Some notes on "Randomized slab caches for kmalloc()"
Mon 11 September 2023 — download

Ruiqi Gong and Xiu Jianfeng got their Randomized slab caches for kmalloc() patch series merged upstream, and I've had enough discussions about it to warrant summarising them into a small blogpost.

The main idea is to have multiple slab caches, and pick one at random based on the address of code calling kmalloc() and a per-boot seed, to make heap-spraying harder. It's a great idea, but comes with some shortcomings for now:

  • Objects being allocated via wrappers around kmalloc(), like sock_kmalloc, f2fs_kmalloc, aligned_kmalloc, … will end up in the same slab cache.
  • The slabs needs to be pinned, otherwise an attacker could feng-shui their way into having the whole slab free'ed, garbage-collected, and have a slab for another type allocated at the same VA. Jann Horn and Matteo Rizzo have a nice set of patches, discussed a bit in this Project Zero blogpost, for a feature called SLAB_VIRTUAL, implementing precisely this.
  • There are 16 slabs by default, so one chance out of 16 to end up in the same slab cache as the target.
  • There are no guard pages between caches, so inter-caches overflows are possible.
  • As pointed by andreyknvl and minipli, the fewer allocations hitting a given cache means less noise, so it might even help with some heap feng-shui.
  • minipli also pointed that "randomized caches still freely mix kernel allocations with user controlled ones (xattr, keyctl, msg_msg, …). So even though merging is disabled for these caches, i.e. no direct overlap with cred_jar etc., other object types can still be targeted (struct pipe_buffer, BPF maps, its verifier state objects,…). It’s just a matter of probing which allocation index the targeted object falls into.", but I considered this out of scope, since it's much more involved; albeit something like Jann Horn's CONFIG_KMALLOC_SPLIT_VARSIZE wouldn't significantly increase complexity.
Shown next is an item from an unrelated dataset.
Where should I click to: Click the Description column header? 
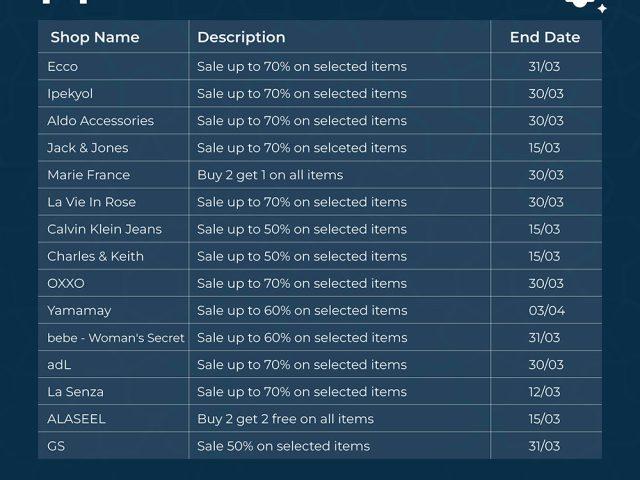tap(241, 37)
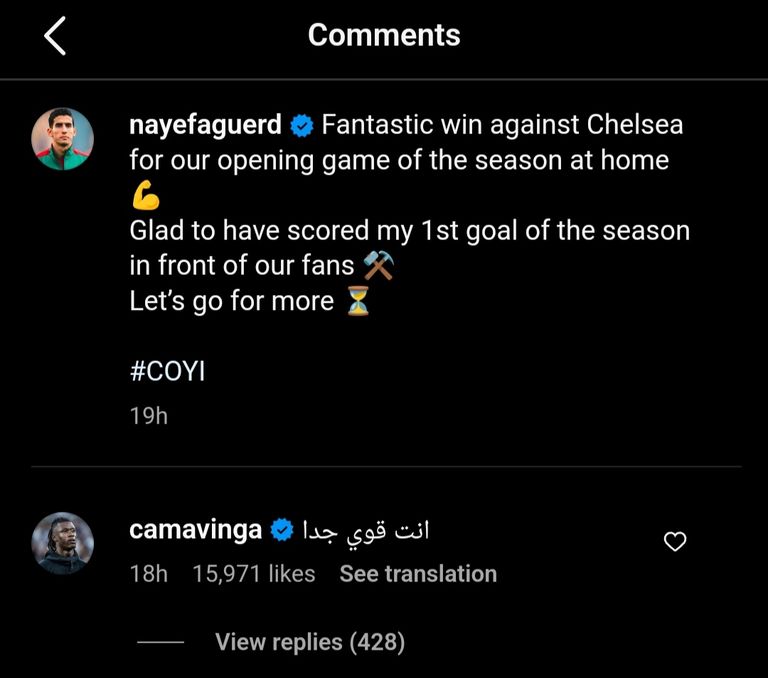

Also, while code addresses as a source of entropy has historically be a great way to provide KASLR bypasses, hash_64(caller ^ random_kmalloc_seed, ilog2(RANDOM_KMALLOC_CACHES_NR + 1)) shouldn't trivially leak offsets.

The segregation technique is a bit like a weaker version of grsecurity's AUTOSLAB, or a weaker kernel-land version of PartitionAlloc, but to be fair, making use-after-free exploitation harder, and significantly harder once pinning lands, with only ~150 lines of code and negligible performance impact is amazing and should be praised. Moreover, I wouldn't be surprised if this was backported in Google's KernelCTF soon, so we should see if my analysis is correct.